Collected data
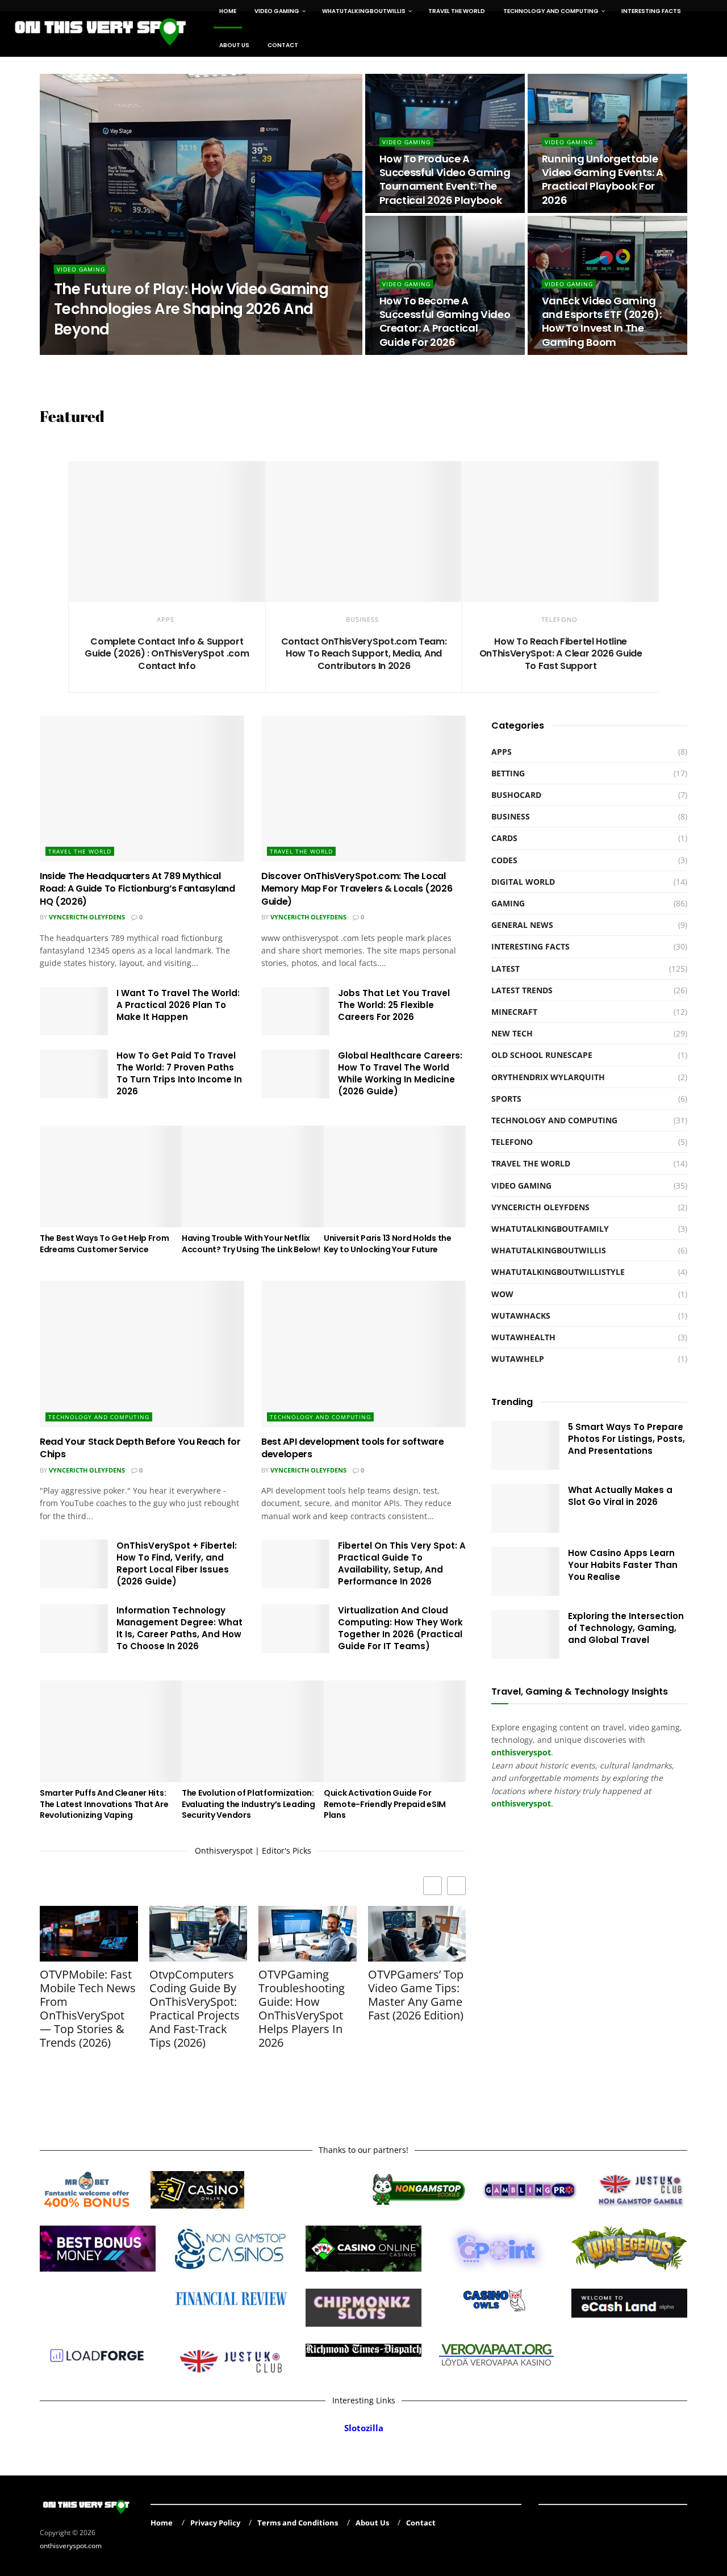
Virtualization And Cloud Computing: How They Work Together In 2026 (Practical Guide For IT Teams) (400, 1628)
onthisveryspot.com (71, 2545)
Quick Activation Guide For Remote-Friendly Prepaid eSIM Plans (385, 1804)
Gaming (508, 903)
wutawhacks (520, 1315)
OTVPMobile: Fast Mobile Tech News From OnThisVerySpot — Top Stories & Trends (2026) (88, 2009)
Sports (506, 1098)
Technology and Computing (98, 1417)
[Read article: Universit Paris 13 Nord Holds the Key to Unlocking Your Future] (395, 1176)
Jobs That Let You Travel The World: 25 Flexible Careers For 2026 (394, 1005)
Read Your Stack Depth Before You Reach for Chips (140, 1448)
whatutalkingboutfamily (550, 1228)
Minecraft (514, 1011)
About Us (234, 45)
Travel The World (79, 851)
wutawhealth (523, 1337)
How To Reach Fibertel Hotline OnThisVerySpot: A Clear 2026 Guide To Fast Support (560, 653)
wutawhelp (517, 1358)
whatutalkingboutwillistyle (558, 1271)
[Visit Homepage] (101, 28)
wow (502, 1294)
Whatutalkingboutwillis (548, 1250)
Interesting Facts (530, 946)
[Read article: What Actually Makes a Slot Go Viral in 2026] (525, 1508)
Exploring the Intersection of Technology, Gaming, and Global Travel (626, 1628)
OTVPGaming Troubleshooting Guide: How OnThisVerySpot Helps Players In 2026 (301, 2009)
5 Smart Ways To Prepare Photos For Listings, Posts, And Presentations (626, 1439)
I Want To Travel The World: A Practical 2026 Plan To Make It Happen (178, 1005)
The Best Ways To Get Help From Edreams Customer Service (104, 1243)
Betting (508, 773)
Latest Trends (522, 990)
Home (162, 2523)
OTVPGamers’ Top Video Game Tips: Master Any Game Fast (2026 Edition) (415, 1995)
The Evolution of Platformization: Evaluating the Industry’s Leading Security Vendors (248, 1804)
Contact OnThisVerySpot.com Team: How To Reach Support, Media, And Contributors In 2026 (364, 653)
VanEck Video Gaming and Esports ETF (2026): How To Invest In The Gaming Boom (602, 321)
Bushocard (516, 794)
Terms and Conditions (297, 2523)
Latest (505, 968)
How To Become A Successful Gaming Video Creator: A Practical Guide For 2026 (445, 321)
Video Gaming (81, 269)
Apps (165, 619)
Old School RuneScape (541, 1054)
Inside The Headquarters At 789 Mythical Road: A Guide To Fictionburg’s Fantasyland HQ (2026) (137, 888)
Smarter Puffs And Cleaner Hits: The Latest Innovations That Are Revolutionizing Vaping (104, 1804)
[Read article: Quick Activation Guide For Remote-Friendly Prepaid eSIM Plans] (395, 1731)
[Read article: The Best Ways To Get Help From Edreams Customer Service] (111, 1176)
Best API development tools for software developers (352, 1448)
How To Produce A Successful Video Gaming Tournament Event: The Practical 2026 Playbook (445, 179)
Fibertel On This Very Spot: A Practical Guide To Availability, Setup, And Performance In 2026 (402, 1563)
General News (522, 924)
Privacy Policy (215, 2523)
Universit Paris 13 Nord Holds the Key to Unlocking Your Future (388, 1243)
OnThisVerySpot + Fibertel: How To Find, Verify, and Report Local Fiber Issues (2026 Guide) (176, 1563)
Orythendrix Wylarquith (107, 351)
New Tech (512, 1033)
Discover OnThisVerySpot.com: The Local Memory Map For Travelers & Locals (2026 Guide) (357, 888)
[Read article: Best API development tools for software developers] (363, 1354)
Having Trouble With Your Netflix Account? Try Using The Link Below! (251, 1243)
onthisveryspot (521, 1803)
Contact (283, 45)
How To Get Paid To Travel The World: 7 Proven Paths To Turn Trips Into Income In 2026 (179, 1073)
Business (362, 619)
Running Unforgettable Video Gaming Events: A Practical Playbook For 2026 (602, 179)
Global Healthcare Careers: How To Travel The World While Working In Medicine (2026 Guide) (400, 1073)
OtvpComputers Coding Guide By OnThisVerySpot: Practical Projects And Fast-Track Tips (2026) (194, 2009)
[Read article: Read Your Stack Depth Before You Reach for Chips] (142, 1354)
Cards (504, 838)
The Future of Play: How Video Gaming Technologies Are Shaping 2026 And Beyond (191, 309)
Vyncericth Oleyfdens (87, 917)
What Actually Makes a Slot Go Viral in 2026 (620, 1496)
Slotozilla (363, 2428)
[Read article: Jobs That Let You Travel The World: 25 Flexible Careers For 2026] (295, 1011)
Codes (504, 860)
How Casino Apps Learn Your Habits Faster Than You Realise (623, 1565)
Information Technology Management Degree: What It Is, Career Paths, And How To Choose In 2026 (179, 1628)
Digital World (523, 881)
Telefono (559, 619)
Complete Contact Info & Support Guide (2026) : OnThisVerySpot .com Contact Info (167, 653)
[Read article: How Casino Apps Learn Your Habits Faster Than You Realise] (525, 1571)
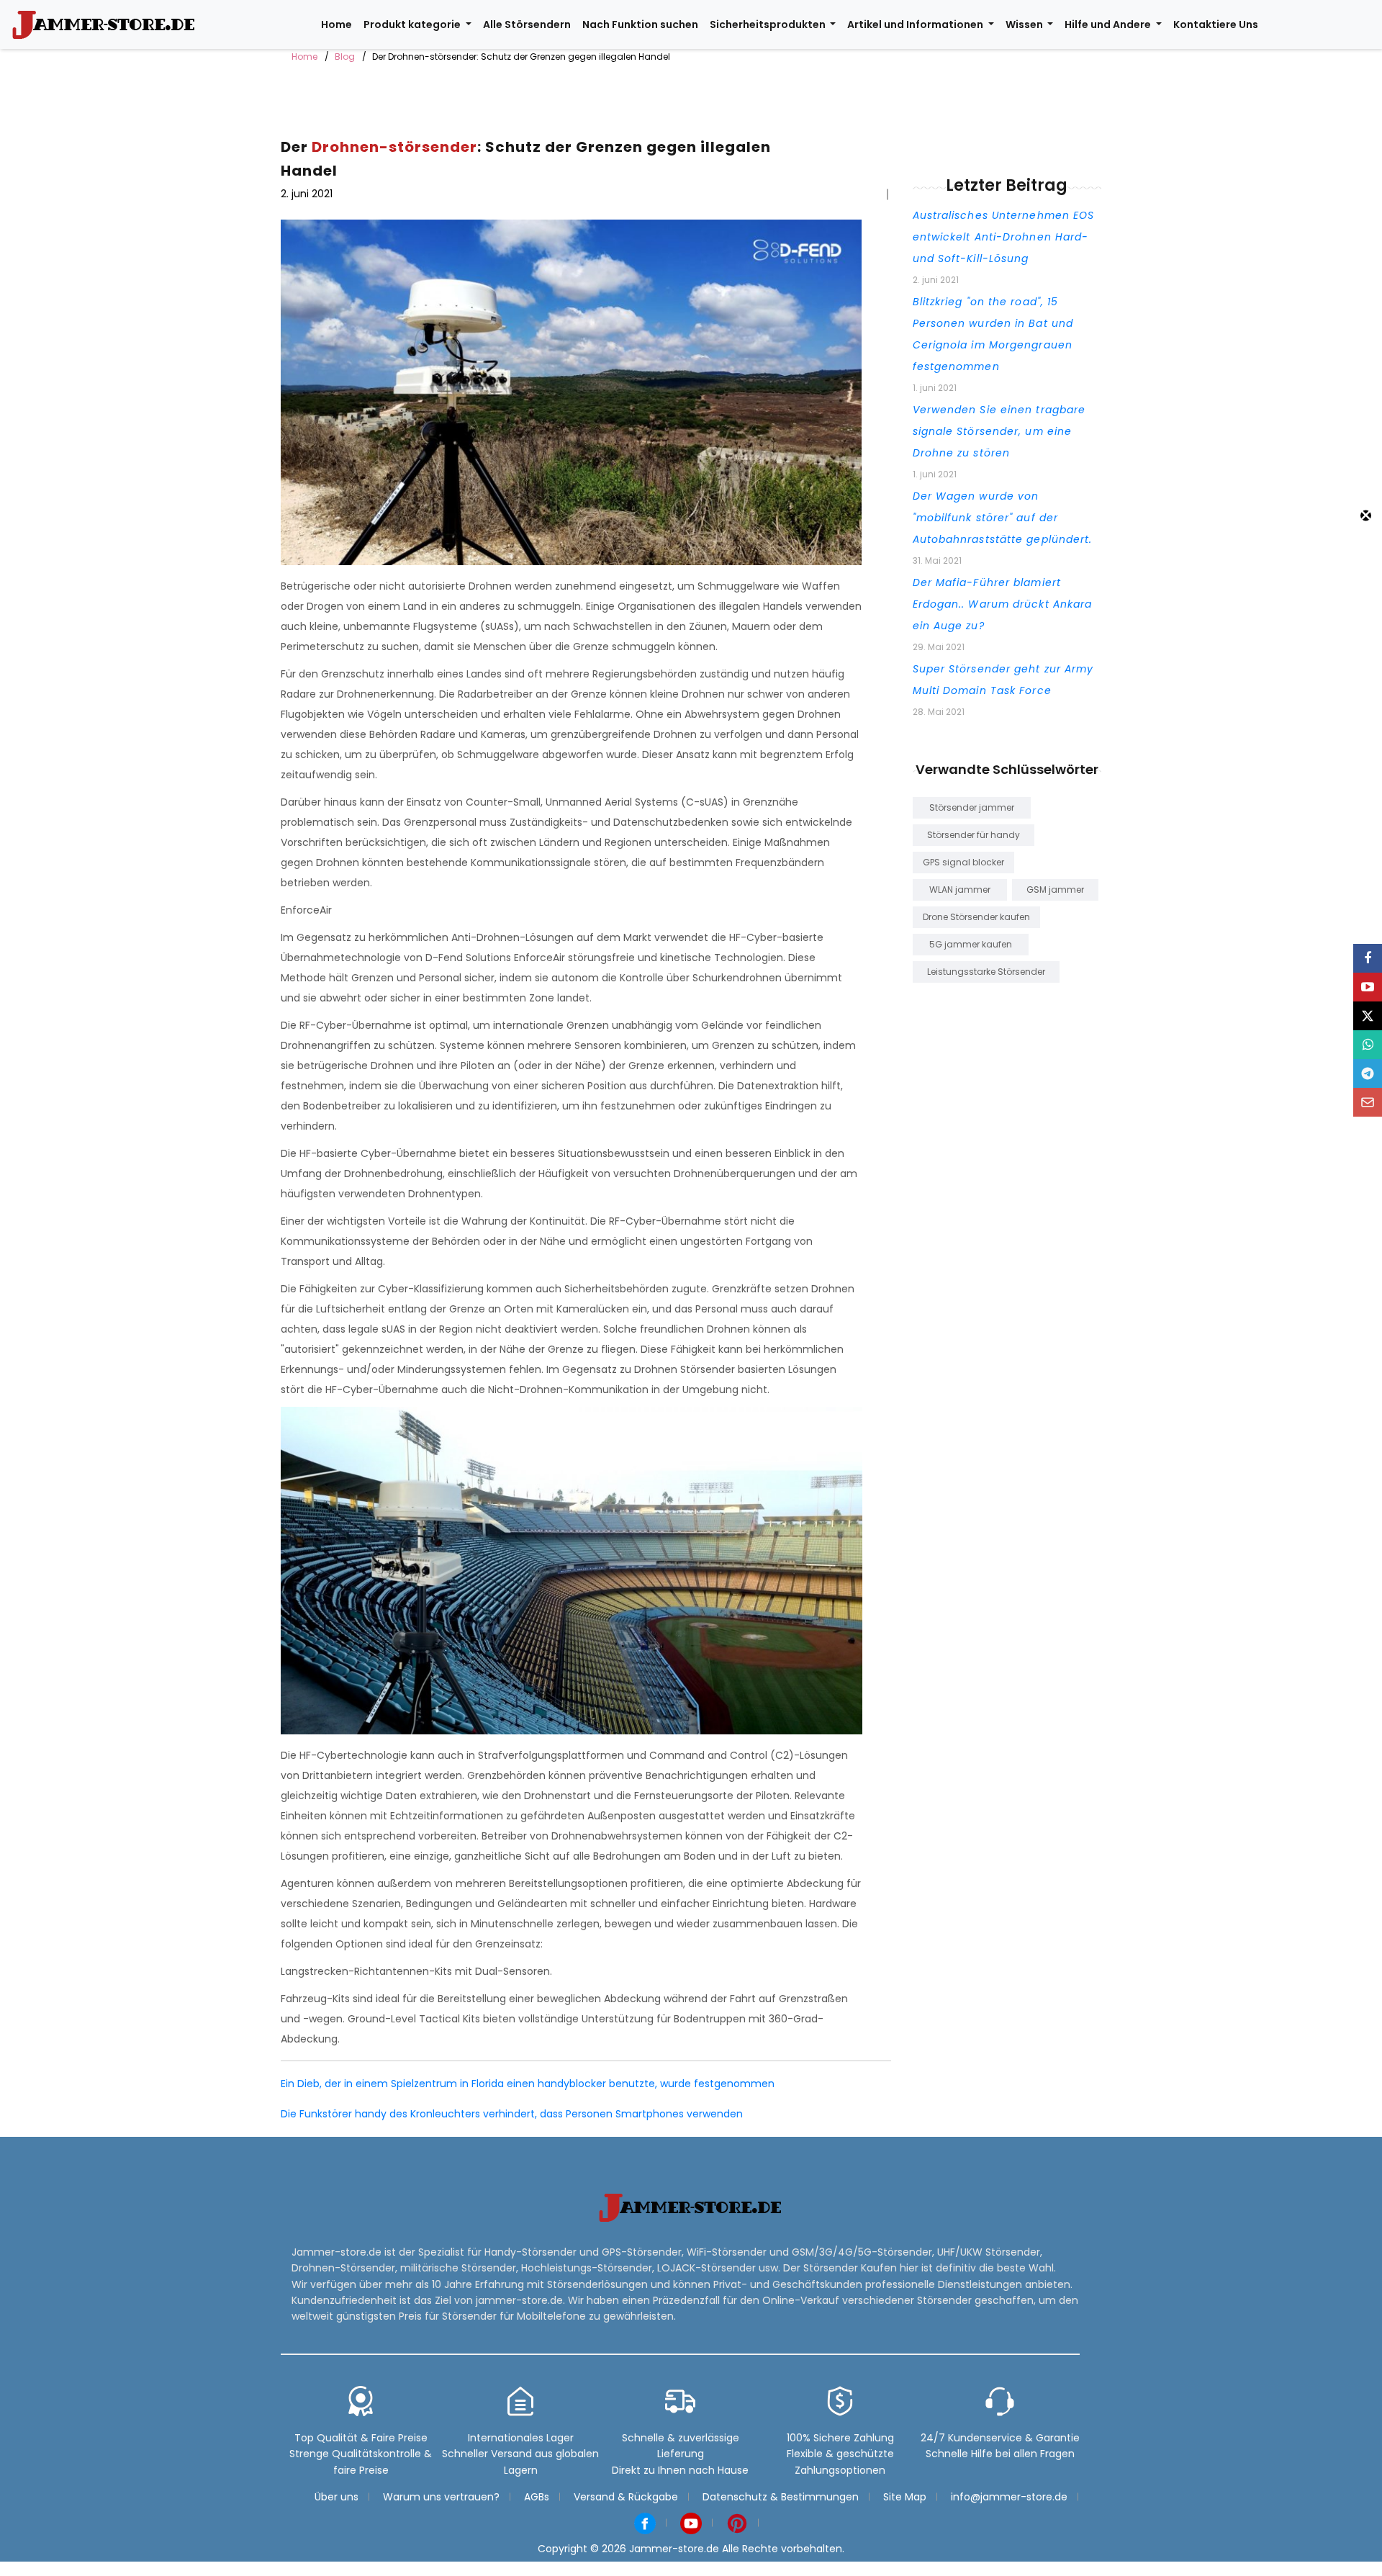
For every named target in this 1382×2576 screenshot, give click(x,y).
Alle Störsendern (527, 24)
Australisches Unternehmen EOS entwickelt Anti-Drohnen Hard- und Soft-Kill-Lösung (1004, 237)
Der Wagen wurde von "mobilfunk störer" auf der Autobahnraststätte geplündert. (1003, 517)
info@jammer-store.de (1009, 2497)
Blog (345, 56)
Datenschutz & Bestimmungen (781, 2497)
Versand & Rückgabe (626, 2497)
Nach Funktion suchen (640, 24)
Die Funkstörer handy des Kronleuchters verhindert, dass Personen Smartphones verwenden (512, 2114)
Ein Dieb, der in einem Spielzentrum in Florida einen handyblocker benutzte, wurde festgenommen (527, 2083)
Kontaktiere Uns (1215, 24)
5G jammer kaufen (970, 944)
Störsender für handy (973, 835)
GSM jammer (1055, 889)
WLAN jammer (959, 889)
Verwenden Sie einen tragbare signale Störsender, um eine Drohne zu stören (999, 431)
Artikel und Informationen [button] (916, 24)
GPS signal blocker (963, 862)
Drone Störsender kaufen (976, 917)
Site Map (904, 2497)
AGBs (536, 2497)
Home (336, 24)
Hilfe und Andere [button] (1109, 24)
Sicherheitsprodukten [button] (769, 24)
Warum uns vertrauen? (441, 2497)
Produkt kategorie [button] (413, 24)
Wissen (1025, 24)
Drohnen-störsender (394, 147)
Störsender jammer (971, 807)
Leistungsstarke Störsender (986, 971)
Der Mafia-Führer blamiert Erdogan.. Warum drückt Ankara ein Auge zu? (1003, 604)
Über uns (336, 2497)
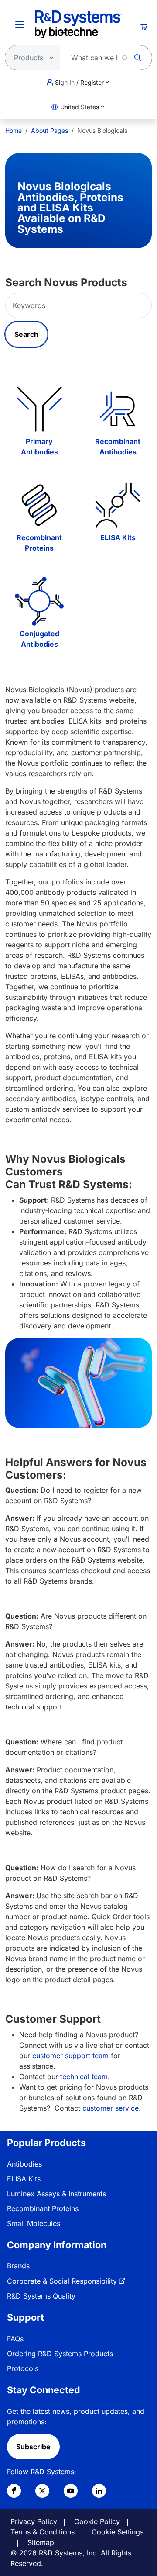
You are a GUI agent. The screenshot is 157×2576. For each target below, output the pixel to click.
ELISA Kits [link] (24, 2178)
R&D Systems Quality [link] (41, 2296)
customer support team (70, 2055)
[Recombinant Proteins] (39, 505)
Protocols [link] (22, 2368)
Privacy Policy (33, 2521)
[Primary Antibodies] (39, 409)
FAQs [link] (15, 2338)
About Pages (49, 130)
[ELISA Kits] (118, 505)
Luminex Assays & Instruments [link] (56, 2193)
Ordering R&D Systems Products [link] (60, 2353)
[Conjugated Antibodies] (39, 601)
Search (26, 334)
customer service (110, 2108)
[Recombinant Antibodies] (118, 409)
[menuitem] (13, 130)
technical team (84, 2076)
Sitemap (40, 2542)
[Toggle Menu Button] (19, 24)
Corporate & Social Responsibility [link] (62, 2281)
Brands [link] (18, 2265)
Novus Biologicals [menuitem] (102, 130)
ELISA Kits (118, 537)
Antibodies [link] (24, 2164)
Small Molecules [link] (33, 2223)
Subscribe (33, 2446)
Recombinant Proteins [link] (42, 2208)
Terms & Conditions (42, 2531)
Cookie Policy (97, 2521)
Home (13, 130)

- **Work to complete**
Would you output the lines above from the line holding "The Future of" up to and including the line holding "Alle Störsendern (527, 24)", exactly and only those, with no pictures?

- **Response**
The Future of Play: How Video Gaming Technologies Are Shaping 2026 And Beyond (191, 309)
Vyncericth Oleyfdens (87, 917)
What Actually Makes a Slot Go Viral in 2026 (620, 1496)
Slotozilla (363, 2428)
[Read article: Jobs That Let You Travel The World: 25 Flexible Careers For 2026] (295, 1011)
Codes (504, 860)
How Casino Apps Learn Your Habits Faster Than You Realise (623, 1565)
Information Technology Management Degree: What It Is, Career Paths, And How To Choose In 2026 (179, 1628)
Digital World (523, 881)
Telefono (559, 619)
Complete Contact Info & Support Guide (2026) : OnThisVerySpot .com Contact Info (167, 653)
[Read article: How Casino Apps Learn Your Habits Faster Than You Realise] (525, 1571)
For every named target in this 1382×2576 screenshot, give click(x,y).
Alle Störsendern (527, 24)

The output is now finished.